What is the long-term outlook after a groin strain?
Generally pretty good, a groin strain doesn’t have to the notorious reputation for re-injury that its neighbour the hamstrings do. Most of the risk lies with developing ongoing groin pain if you haven’t developed adequate strength during your rehabilitation and haven’t continued on with an injury prevention program. I get it, injury prevention isn’t sexy, it ain’t fun, and nobody ever gets jealous of the player doing their injury prevention work before every training session. But I’ll tell you now, they always get jealous when they are on the physio table and you are out there training. Remember, the best ability is availability.
Can I prevent groin pain?
Prevention of a groin strain or ongoing groin pain pretty much always comes down to strength and training load management. Strength is pretty much the number one key factor in the development of ongoing groin pain and is a predictor of the risk of an acute adductor strain. I honestly believe that any AFL, rugby union, rugby league, and particularly every soccer team should be completing routine adductor strengthening work as part of their ongoing injury prevention program. Leaving this out simply increases my risk profile of getting either niggling groin pain throughout the year, or risking soft tissue injuries. Managing your training load for multi-directional running and change of direction work along with ball work and kicking is the other key factor, if you decide that you want to take 2 or 3 weeks off from agility work to make sure your players are “fresh”, maybe think again. It would be a better strategy to keep them ticking over and maybe reduce their load slightly, but stopping it would be asinine.
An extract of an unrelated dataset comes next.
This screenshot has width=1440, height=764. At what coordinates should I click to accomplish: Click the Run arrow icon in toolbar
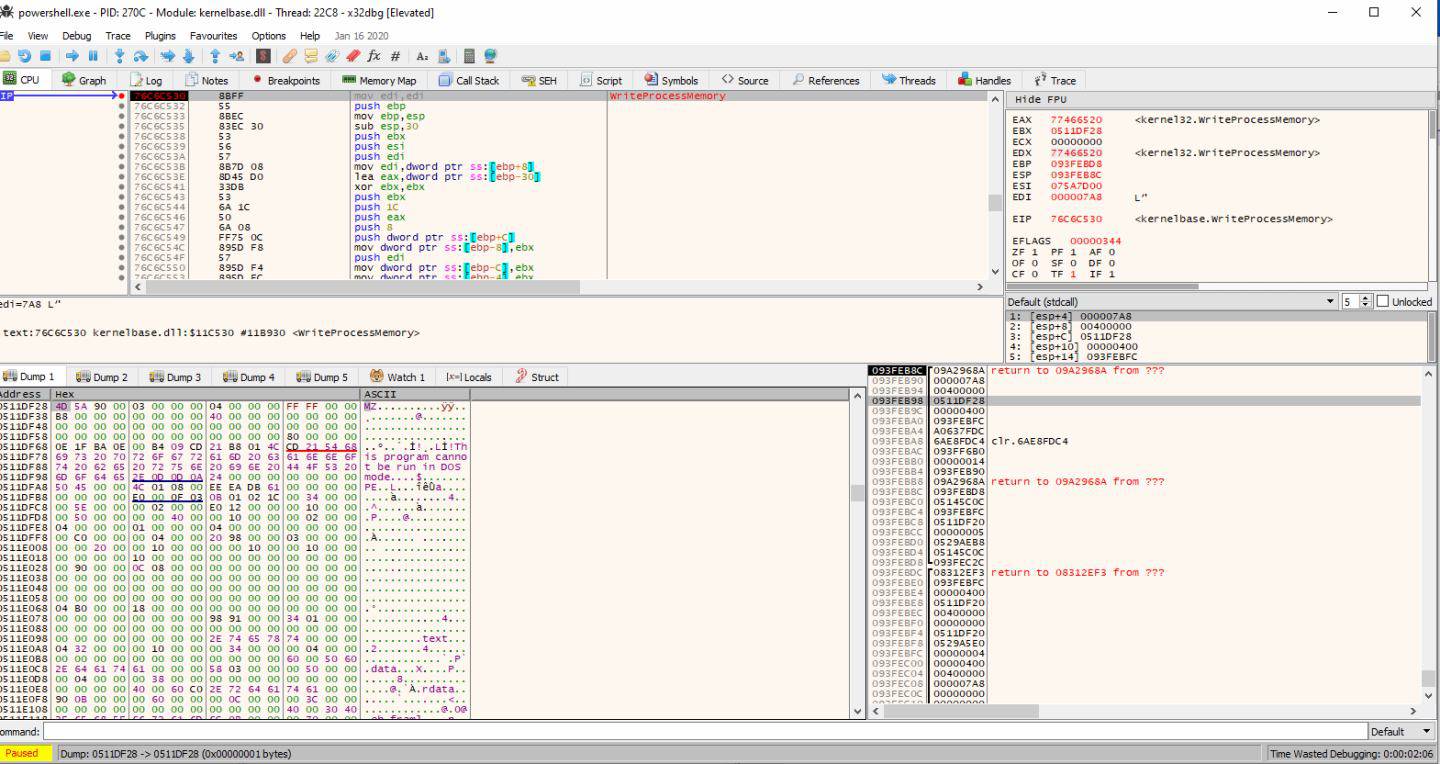click(x=73, y=57)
I have persistent groin pain, does that mean I have a groin strain?
Persistent groin pain and an acute groin strain are two completely different presentations. You could develop ongoing groin pain following an acute strain, that’s 100% possible and I find it is one of the common stories people tell as part of the history of their chronic groin pain. Whilst these are two different presentations, the management isn’t entirely different. In both cases, we are wanting to increase the load tolerance of the adductors. There may be a few other factors to address in chronic groin pain such as working around the core and optimising the way you move as well as some extra hands-on work. But the core foundation of developing greater load tolerance to the adductors is the same.